Kenyan Fishermen Turn to Seaweed Farming to Avert Climate Change.
By Charles Ogallo.
The number of Kenyan fishermen and farmers turning to seaweed
farming at the Coast is alarming with scientists blaming it on adverse effects
of climate change.
Experts believe that climate change was taking toll on villagers
along the Kenyan Coast who have depended on the ocean for fishing for many
decades as fish stocks continues to dwindle.
Ali Mwajafa is a fisherman at Shimoni area of Kwale county in
Kenya. For the last 35 years Mr Mwajafa says that his family has lived
comfortably from incomes he used to get from fishing.
Farmers at Mkwiro Seaweed Farm , Wasini Island |
But things seem to have taken a different turn in
Mwajafa’s life as trade he claims to have inherited from his late
father Shehe Mbwana continues to fall apart.
The big catch he once boasted of during his hey days seems to be
no more. The little income he now gets from fishing can not even help him
afford a meal a day for his bloated family of 12.
“I am absolutely demoralized and ashamed of what is happening,
the sea has become rough with no fish to catch , many fishermen are speeding
long nights without getting enough catch” says the 52 year old Mwajafa as he
heads to the sea to visit one of his new found seaweed farms.
The old man still remembers how his late father who died a
decade ago from a long illness could catch large stocks of fish enough for the
market and food in one night without going deeper in the sea “I was amazed by
the big catch my father got that first day I joined him in the sea, things were
good and fish were everywhere but now no more”.
Mr.Mwajafa is among tens of fishermen and farmers in
Shimoni, Kwale county currently reverting to new fortunes as fish stocks
continues to decline over time in the changing ocean..

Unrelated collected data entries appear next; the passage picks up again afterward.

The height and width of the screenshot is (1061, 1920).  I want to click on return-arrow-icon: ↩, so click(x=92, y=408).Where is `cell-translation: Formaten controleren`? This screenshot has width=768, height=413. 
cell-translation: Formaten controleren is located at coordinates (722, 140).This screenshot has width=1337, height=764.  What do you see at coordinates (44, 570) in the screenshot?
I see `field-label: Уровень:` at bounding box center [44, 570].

Seaweed Farm in Mkwiro, Wasini Island |
He joined
many fishermen and farmers in the area who have shifted from fishing to
potentially lucrative seaweed farming to turn around their fortunes.
“Since
we started tending and growing seaweed, our lives have slowly changed for the
better. I can now get good money,’’ said Mwajafa.
Experts
say the shrink in fish captures in ocean is due to adverse effects of Climate
change and scarcity of available natural resources in the coastal marine
ecosystem.
They have
also linked the sharp fall to the warming ocean water and turbulent conditions
on the seabed because of more extreme weather.
Kenyan
Researchers have estimated that seaweed farming could earn Kenya up to Kshs40
million a year, the commercial viability that has largely exposed a
market potential that could also put the country at par with Tanzania and
Zanzibar.
Those
spearheading research work in Seaweed farming at the Kenya Marine and Fisheries
Research Institute (KMFRI) in Mombasa say there is great potential in marine-based
farming and that it could help rejuvenate thousands of lives of a large
population especial at the Kenyan coast that depends on fisheries.
“Seaweed
farming has been identified as a good prospect for social and economic
development of coastal areas,” said KMFRI Programme Co-ordinator Betty Nyonje.
According
to her seaweed farming would diversify livelihood opportunities for poor
fishing communities whose source of income have seriously been put at risk by
diminished capture fisheries.
Seaweed
farms are generally located in shallow, calm and constantly warm waters, but
only where the bottom is sandy.
Extracts
of dried seaweed are used as thickeners, food and in the global pharmaceutical
and cosmetic industries.
The high
fibre content of the seaweed acts as a soil conditioner and the mineral content
as a fertiliser.
The first model seaweed farm was
developed at Kibuyuni, a seaside village in Shimoni Kwale with 2,500 people.
Other sites include Mkwiro in Wasini Island with 1,600 people, Funzi with 1,500
inhabitants and Gazi with 15,000 residents.